Passage for review START
HBO2 usually is delivered at a dose of 2 to 2.4 atmospheres absolute for 90 to 120 minutes daily and may take 20 to 30 treatments before significant angiogenesis occurs with the improvement of the neurologic symptoms. The major disadvantage of hyperbaric oxygen therapy is that it is expensive, time-consuming, and universally not readily available, although this later problem is becoming less of a concern as more facilities are built. More studies on the use of hyperbaric oxygen therapy alone and in conjunction with other therapies, such as concomitant steroid and surgery, are needed to determine the best treatment practices.[9] An interesting study using bevacizumab (which inhibits VEGF) and HBO2 (which enhances VEGF) in combination would be interesting to do. [10] This would be helpful to elucidate some of the other mechanisms by which the HBO2 is working.

Pearls and Other Issues

HBO2 does have undesirable side effects which include enhancement of cataracts; ear barotrauma; pneumothorax formation with pressure changes during the treatment, which can become life-threatening; hypoglycemia in diabetic patients, especially if taking insulin and/or oral hypoglycemic agents; and oxygen associated seizures. Because the patient is being treated in an environment with 100% oxygen under pressure, there is always the risk of fire and failure of the chamber. The risk of the hyperbaric oxygen treatment is relatively low, and the benefit of the therapy generally outweighs the risk. It is important that safety precautions are followed and strongly recommended that the facility considered for treatment have appropriate certification.
Passage for review END
Given data START
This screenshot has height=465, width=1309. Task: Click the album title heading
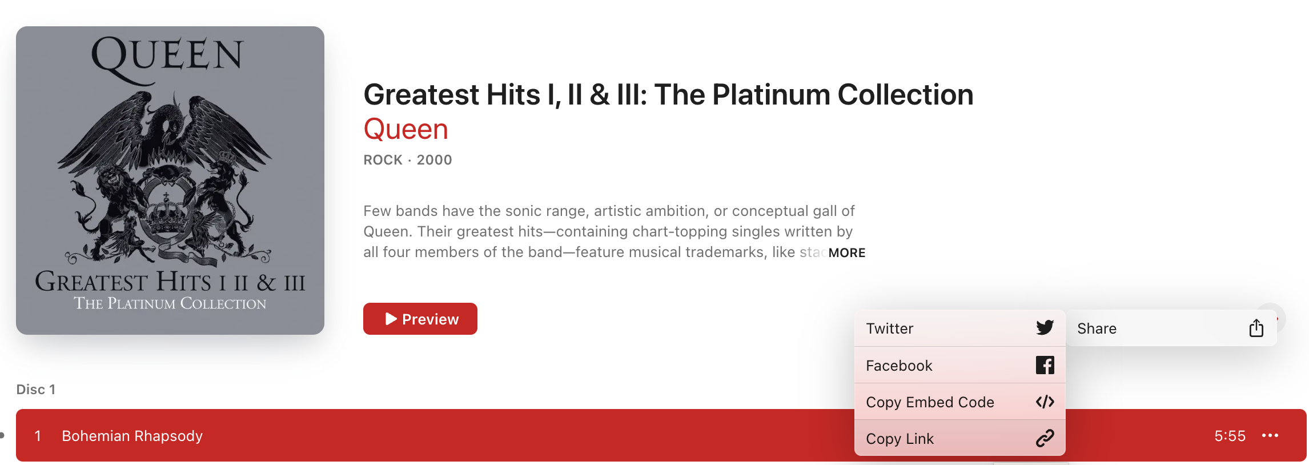click(x=668, y=94)
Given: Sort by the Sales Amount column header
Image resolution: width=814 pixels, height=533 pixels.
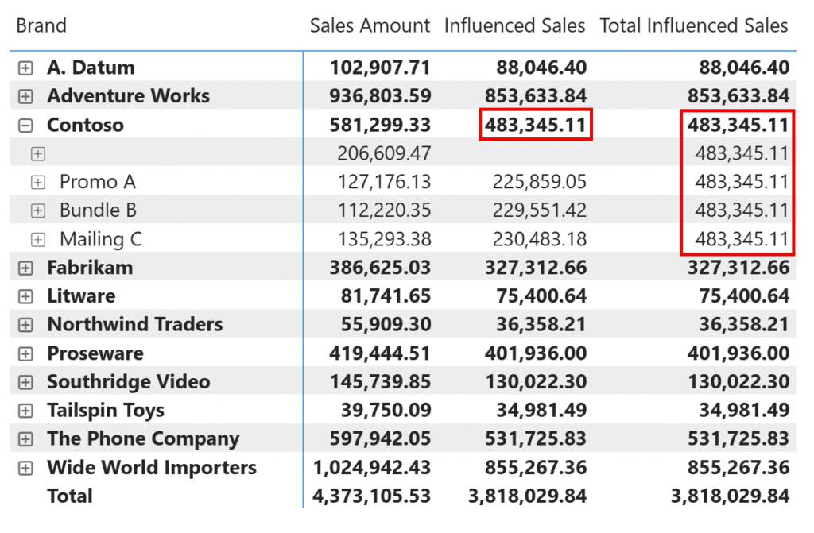Looking at the screenshot, I should [x=370, y=26].
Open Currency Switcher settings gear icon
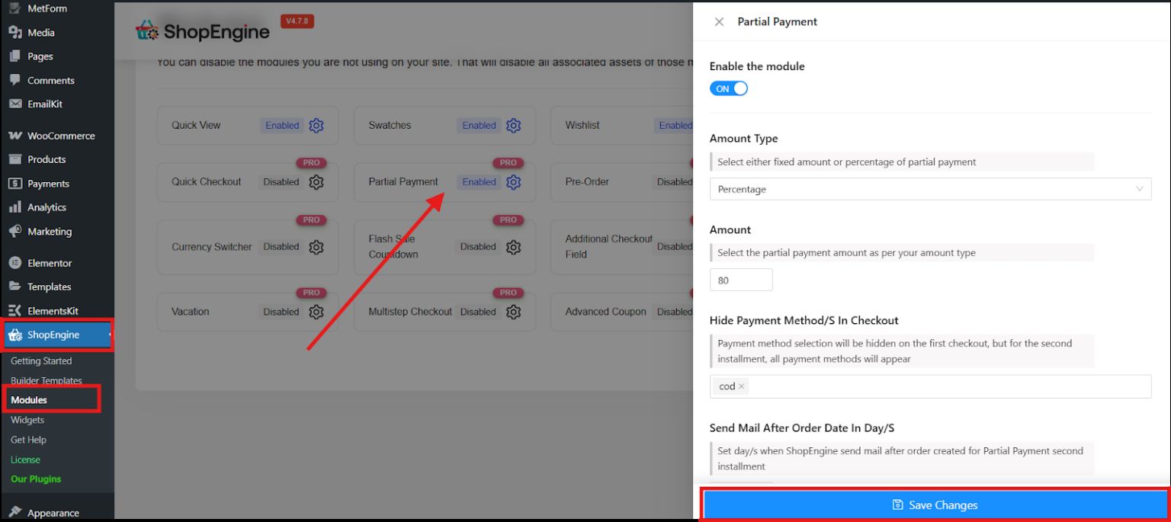The width and height of the screenshot is (1171, 522). click(316, 247)
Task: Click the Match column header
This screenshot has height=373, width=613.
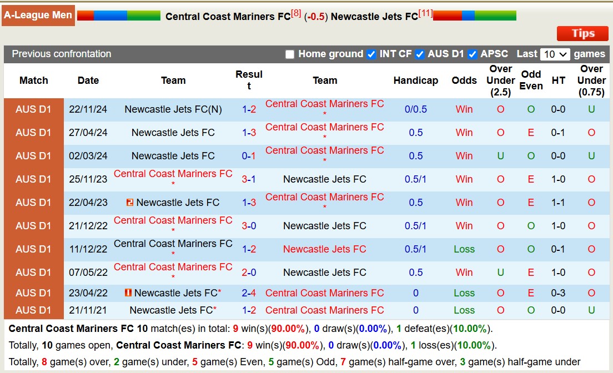Action: coord(34,80)
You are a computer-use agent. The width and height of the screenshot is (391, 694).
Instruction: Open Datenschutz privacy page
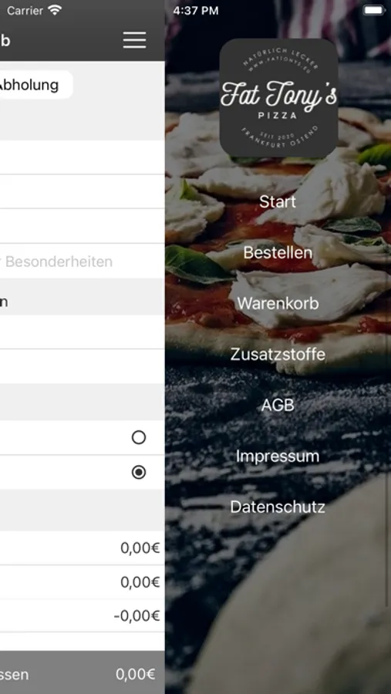[278, 507]
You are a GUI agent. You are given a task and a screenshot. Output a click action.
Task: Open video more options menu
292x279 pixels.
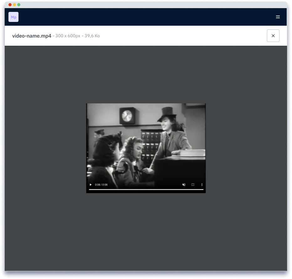tap(202, 185)
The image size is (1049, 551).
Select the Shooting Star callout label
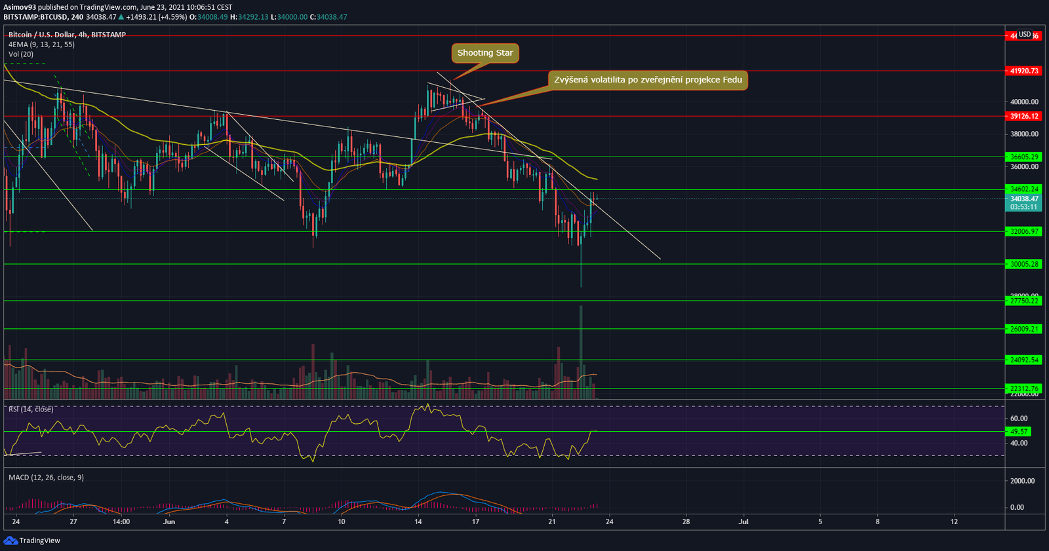485,53
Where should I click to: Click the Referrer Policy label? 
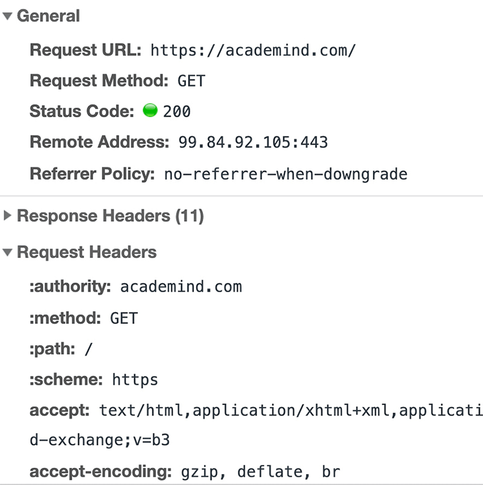coord(92,173)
Given data END
**What this task involves**
Write out the hyperbaric oxygen therapy passage above word for word, from "HBO2 usually is delivered at" to "HBO2 is working.".

**Task result**
HBO2 usually is delivered at a dose of 2 to 2.4 atmospheres absolute for 90 to 120 minutes daily and may take 20 to 30 treatments before significant angiogenesis occurs with the improvement of the neurologic symptoms. The major disadvantage of hyperbaric oxygen therapy is that it is expensive, time-consuming, and universally not readily available, although this later problem is becoming less of a concern as more facilities are built. More studies on the use of hyperbaric oxygen therapy alone and in conjunction with other therapies, such as concomitant steroid and surgery, are needed to determine the best treatment practices.[9] An interesting study using bevacizumab (which inhibits VEGF) and HBO2 (which enhances VEGF) in combination would be interesting to do. [10] This would be helpful to elucidate some of the other mechanisms by which the HBO2 is working.